• Prompt a:
Return the records from the line with "You are a computer-use agent." to the line with "click(x=540, y=726)", reproduced verbatim and without the pictures.

• Page excerpt:
.....

Following the encouraging results we obtained, we extended our initial study through a first PhD (granted by Inria 2019/2022). More precisely, we are extending the initial model with location operators (e.g., &, |) to enable the execution of multiple-site requests.

In this new PhD, we propose to investigate how two instances of the same service can collaborate. Indeed, this kind of collaboration cannot be addressed by dynamic composition as it consists generally in extending a service deployed on one site to one of its twin deployed on another site.

To move forward to our ultimate target, we took the assumption that such a collaboration between the same service was not critical and could be addressed later. Unfortunately, our current study on Kubernetes, the defacto open source management system for containers, has revealed the importance of such a capability. Although the architecture of Kubernetes follows the services-programming principle, all services are hidden behind a single one. In such as situation, the collaboration between two instances of Kubernetes can only be achieved by offering collaboration means between instances of the same service.

Objectives

The PhD position will focus on the design and implementation of new buidling blocks that enable the exposition of one resource created on one instance of an application to another one. Such an operation lies in the collaboration of multiple instances of the same service of an application. As opposed to the state-of-the-art approaches that have been focusing on designing “glue” components in the form of a hierarchical broker, the innovative part lies in delivering generic building blocks that can be used with minimal code changes in the business logic of the application. While the collaboration between distinct services of different managers can be done without changes, our initial investigations [9] demonstrated that it would be mandatory to follow some principles in the way services of an application are coded to successfully separate geo-distributed concerns from the business logic.

.....

• Listed records:

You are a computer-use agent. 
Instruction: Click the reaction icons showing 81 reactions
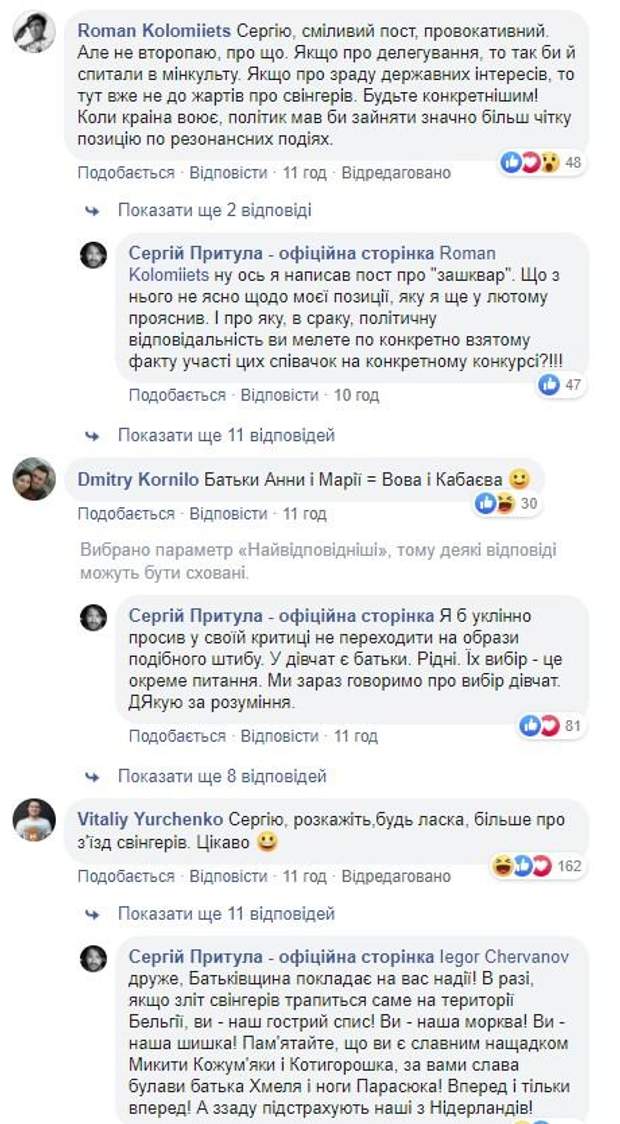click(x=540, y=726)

.....

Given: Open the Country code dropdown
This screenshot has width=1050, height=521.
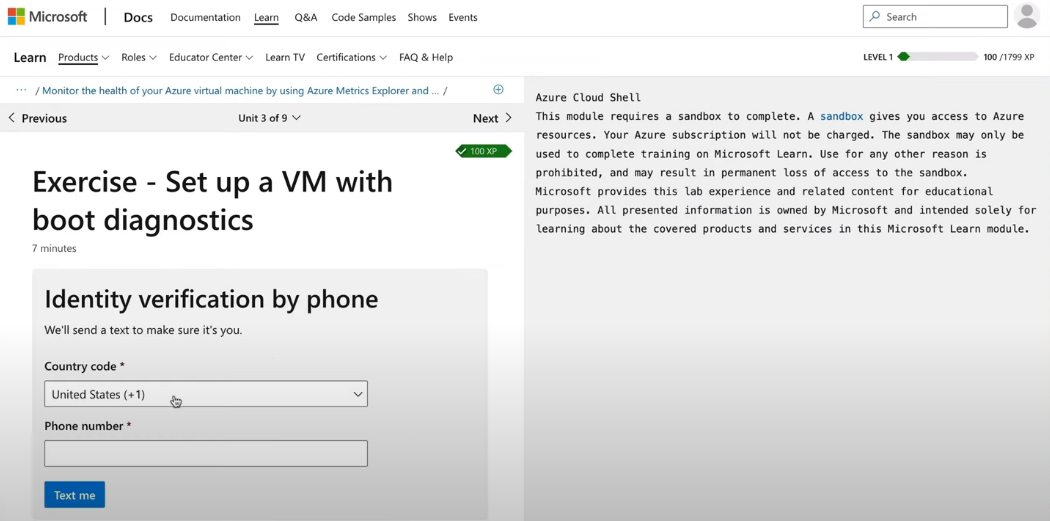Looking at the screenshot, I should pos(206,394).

.....

• Prompt b:
In the page excerpt on service collaboration, how is Kubernetes described?

• Written answer a:
You are a computer-use agent. 
Instruction: Click the reaction icons showing 81 reactions
click(x=540, y=726)

• Written answer b:
As the defacto open source management system for containers.